In a way it completed a cycle for Pouliot. Back in 2005, the Canadiens wanted to draft him as well. Unfortunately, they had the fifth pick, right behind the Wild. With the forward rudely snatched from their grasp, they had to settle with their second choice - goaltender Carey Price. Not a bad consolidation prize. 

With Price’s success over the next decade, and Pouliot’s good, but well-traveled career, a lot of revisionist drafts have pondered how things might have changed had the Wild gone with the goaltender instead of Pouliot. To be fair, a lot of those re-drafts have Price going to Carolina at three and Tuukka Rask going fourth to Minnesota. Outside of Crosby, the 2005 draft probably should be known for producing a really good goalie class. Price, Rask, Ben Bishop, Jonathan Quick, Alex Stalock, and Ondrej Pavelec were all selected that year. 

As much fun as it is to ruminate on what the Wild could have done with Price in net next for a decade, the fact is, goaltending was the absolute last need they had at the time. They had a pretty good tandem in Dwayne Roloson and Manny Fernandez in Minnesota that season with Josh Harding waiting in the wings. After swapping Rolorson for a first-round pick in 2006, they signed a kid named Niklas Backstrom who had a pretty good run in net for the next seven seasons.

Would Price have been the difference during the playoff exile from 2008-12? Maybe, but it doesn’t mean the Wild would have been better off. They probably would have still been in that middle void between really bad (benefiting from top draft picks) and really good (benefiting from long playoff runs). 

What the Wild needed at the time, and what they needed over the next few seasons was offense. So, instead of pondering what would have happened had the Wild drafted Carey Price, the real question should have been, what if they had drafted Anze Kopitar instead? 
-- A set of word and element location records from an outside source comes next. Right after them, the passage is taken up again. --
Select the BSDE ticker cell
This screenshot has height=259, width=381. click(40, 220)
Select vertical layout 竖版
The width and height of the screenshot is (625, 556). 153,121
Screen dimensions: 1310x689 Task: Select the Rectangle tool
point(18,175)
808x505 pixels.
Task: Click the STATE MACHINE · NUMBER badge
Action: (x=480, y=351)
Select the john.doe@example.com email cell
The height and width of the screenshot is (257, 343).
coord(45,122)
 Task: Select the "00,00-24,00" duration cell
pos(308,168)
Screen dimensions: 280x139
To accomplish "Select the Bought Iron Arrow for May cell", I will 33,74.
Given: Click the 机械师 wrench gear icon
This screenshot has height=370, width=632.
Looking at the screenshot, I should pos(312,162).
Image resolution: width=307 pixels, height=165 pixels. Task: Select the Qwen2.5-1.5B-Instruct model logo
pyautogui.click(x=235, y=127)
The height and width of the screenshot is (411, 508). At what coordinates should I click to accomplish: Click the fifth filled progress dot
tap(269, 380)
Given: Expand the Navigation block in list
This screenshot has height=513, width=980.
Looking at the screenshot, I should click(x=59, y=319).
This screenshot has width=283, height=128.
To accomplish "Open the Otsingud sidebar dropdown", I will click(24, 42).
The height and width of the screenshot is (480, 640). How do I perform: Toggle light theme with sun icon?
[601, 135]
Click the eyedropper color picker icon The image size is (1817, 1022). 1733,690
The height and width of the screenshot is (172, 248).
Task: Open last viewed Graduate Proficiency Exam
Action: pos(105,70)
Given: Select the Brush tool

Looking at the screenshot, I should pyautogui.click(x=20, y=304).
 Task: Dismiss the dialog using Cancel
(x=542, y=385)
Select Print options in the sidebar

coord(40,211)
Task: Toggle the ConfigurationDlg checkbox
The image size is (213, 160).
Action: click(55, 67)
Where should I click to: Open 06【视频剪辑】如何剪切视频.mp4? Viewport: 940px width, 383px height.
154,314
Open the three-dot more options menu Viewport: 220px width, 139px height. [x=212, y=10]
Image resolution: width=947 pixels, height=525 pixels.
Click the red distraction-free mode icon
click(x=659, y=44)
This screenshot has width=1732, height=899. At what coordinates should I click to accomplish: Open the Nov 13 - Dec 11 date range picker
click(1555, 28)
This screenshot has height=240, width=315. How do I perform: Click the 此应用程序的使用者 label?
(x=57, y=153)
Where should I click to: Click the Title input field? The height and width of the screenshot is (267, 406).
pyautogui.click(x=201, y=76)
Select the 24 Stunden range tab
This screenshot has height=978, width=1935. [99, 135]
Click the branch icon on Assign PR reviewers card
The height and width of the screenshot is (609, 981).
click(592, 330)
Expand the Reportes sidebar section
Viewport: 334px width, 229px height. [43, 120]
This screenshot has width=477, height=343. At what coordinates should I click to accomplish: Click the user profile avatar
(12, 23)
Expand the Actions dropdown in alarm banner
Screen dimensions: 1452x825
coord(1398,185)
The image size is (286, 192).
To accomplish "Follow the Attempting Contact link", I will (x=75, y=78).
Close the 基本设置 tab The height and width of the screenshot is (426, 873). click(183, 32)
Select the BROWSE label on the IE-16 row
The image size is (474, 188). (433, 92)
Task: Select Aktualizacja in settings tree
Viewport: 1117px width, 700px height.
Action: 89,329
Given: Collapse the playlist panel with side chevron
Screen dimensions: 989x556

It would have been a bit off the board as a selection. Despite being the top-ranked European skater by Central Registry prior to the draft, Kopitar was considered a fringe top-ten pick, and it was assumed he would go late in the first round. He eventually went 11th to the Los Angeles Kings, the team he still skates with to this day.

The Wild had a history of dipping into the European talent pool as Marian Gaborik and Mikko Koivu were the first-round selections in their first two years at the draft. Much like Pouliot, he was a big forward with scoring talent. Unlike the player the Wild selected, Kopitar was able to stay healthy and productive once he made the jump to the NHL. Koivu and Kopitar would have made for a great one-two punch down the middle in Minnesota starting in 2006-07.

Add in his defensive skills and he is exactly the type of player that would have benefitted the Wild the most, not only during the regular season, but also in the post-season. He became the player that the Wild had hoped Pouliot would be. 

If Kopitar is running around the arena doing his thing, the Wild probably don’t feel the need to sign Zach Parise to a long-term, franchise-altering contract. Perhaps they still do the Ryan Suter deal, but having one 13-year contract to deal with is much easier than having two. 

With Kopitar dishing him passes perhaps Gaborik decides to stick around instead of leaving as a free agent in the summer of 2009. Could a Big Three of Gaborik, Kopitar, and Koivu taken the Wild to the Stanley Cup at some point? Who knows, but Kopitar would have given them a better chance than Pouliot or Price would have.